Os neointegralistas não se escondem, têm homepage na internet, página no Facebook com mais de 2 mil seguidores e contam em seu rebanho com servidores públicos, estudantes e taxistas. Nada modestos, alardeiam que "a vitória já é nossa". Recusam a pecha de imitadores, saudosistas e anacrônicos. Mas, apesar de algumas pequenas divergências, grande parte dos militantes segue o mesmo conjunto de dogmas e princípios da década de 1930, assegura o professor Jefferson Barbosa, da Faculdade de Filosofia e Ciências Sociais da Unesp, em Marília, que defendeu uma tese de doutorado sobre os neointegralismo no ano passado.

Plínio Salgado considerava o Estado liberal democrático "opressor", tumultuoso, com o mais forte sempre esmagando o mais fraco, "a liberdade em desordem ou em suicídio", um regime "alicerçado nas formas arcaicas do sufrágio universal". Seus novos discípulos repetem a mesma cantilena. Basta ler os artigos do atual presidente nacional da FBI, Victor Emanuel Vilela Barbuy, na internet, cheios de hosanas e referências ao grão-mestre dos galinhas-verdes.

Advogado e historiador, declaradamente católico apostólico romano e monarquista, Barbuy, de 28 anos, sataniza o marxismo, mas não resistiu à tentação de parafrasear, ironicamente, o Manifesto Comunista, em seu mais recente panfleto digital: "Podemos dizer que um fantasma ronda o Brasil - o fantasma do integralismo". Esse espectro, segundo ele, estaria aterrorizando liberais, anarquistas e, principalmente, comunistas, "sobretudo aqueles que têm participado das últimas manifestações ocorridas em todo o País", no meio das quais "não passam de uma ínfima minoria", repelidos pela "esmagadora maioria dos manifestantes, composta de autênticos patriotas, nacionalistas e tradicionalistas, conscientes ou não".
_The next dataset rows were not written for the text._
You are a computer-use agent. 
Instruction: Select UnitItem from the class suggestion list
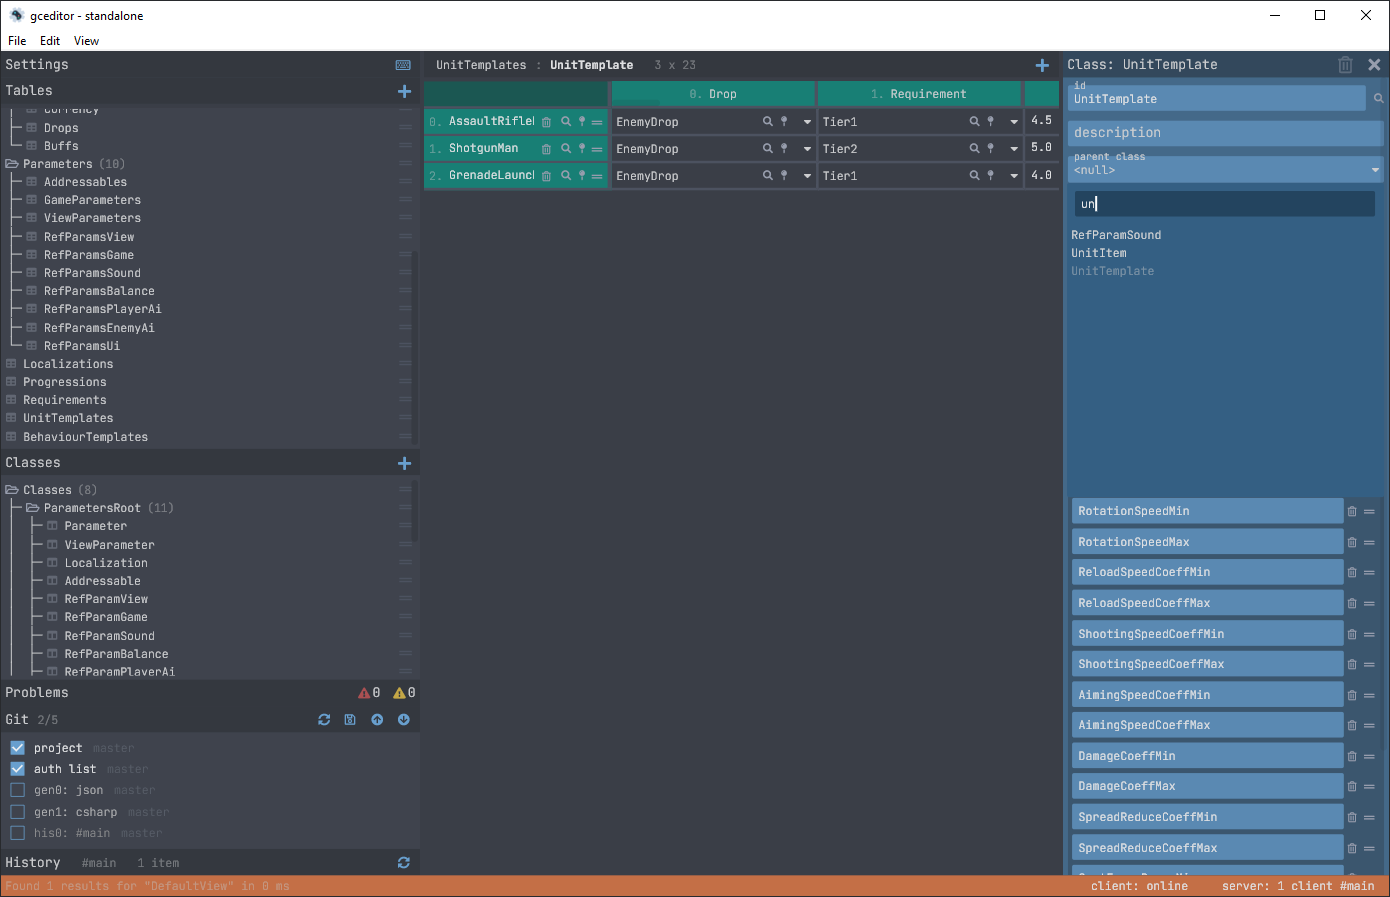point(1097,253)
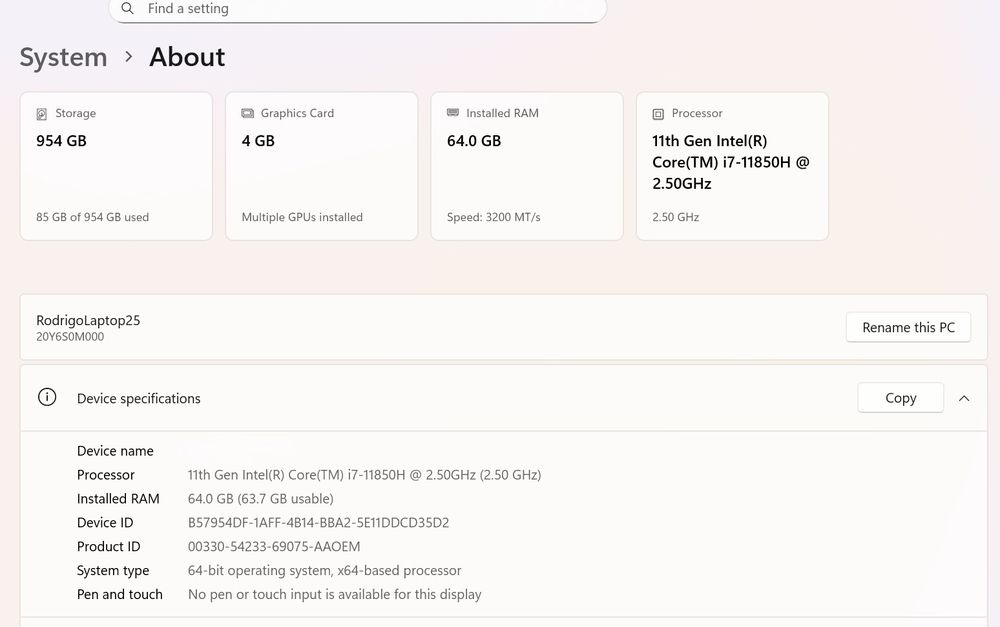Click the Device specifications header row
1000x627 pixels.
click(x=400, y=398)
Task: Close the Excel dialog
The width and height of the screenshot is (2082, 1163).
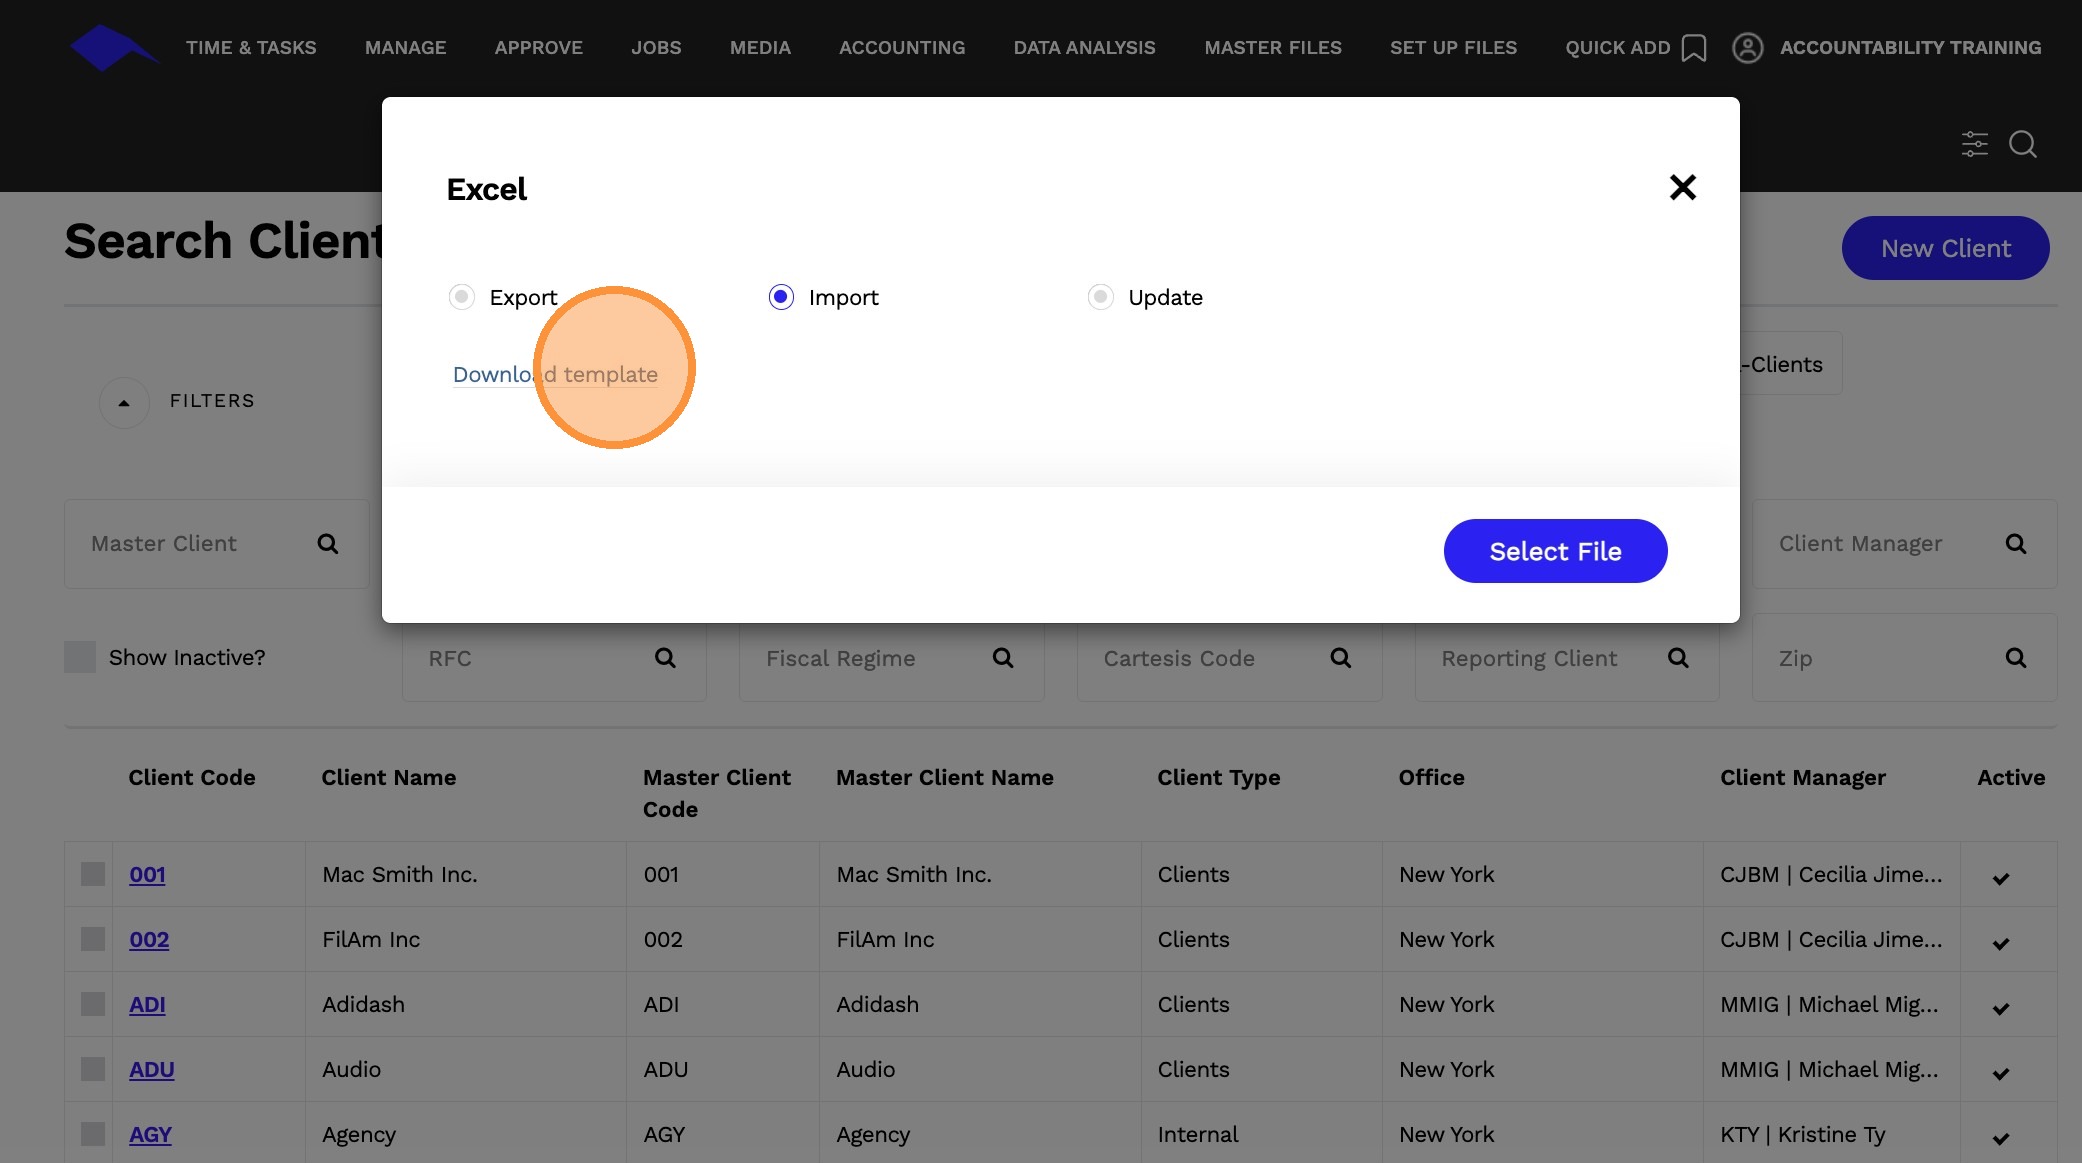Action: click(1682, 187)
Se tão ínfimos, por que preocupar-se tão obsessivamente com eles? E de onde Plínio.02 tirou a certeza de que o grosso dos manifestantes têm alma integralista, só faltando quem lhes diga: "Vocês são soldados de Deus, da Pátria e da Família Tradicional, bandeirantes do Brasil profundo, autêntico e verdadeiro e de sua tradição e, como tais, integralistas". Se o fizer em voz alta, no meio da multidão, corre o risco de ser vaiado.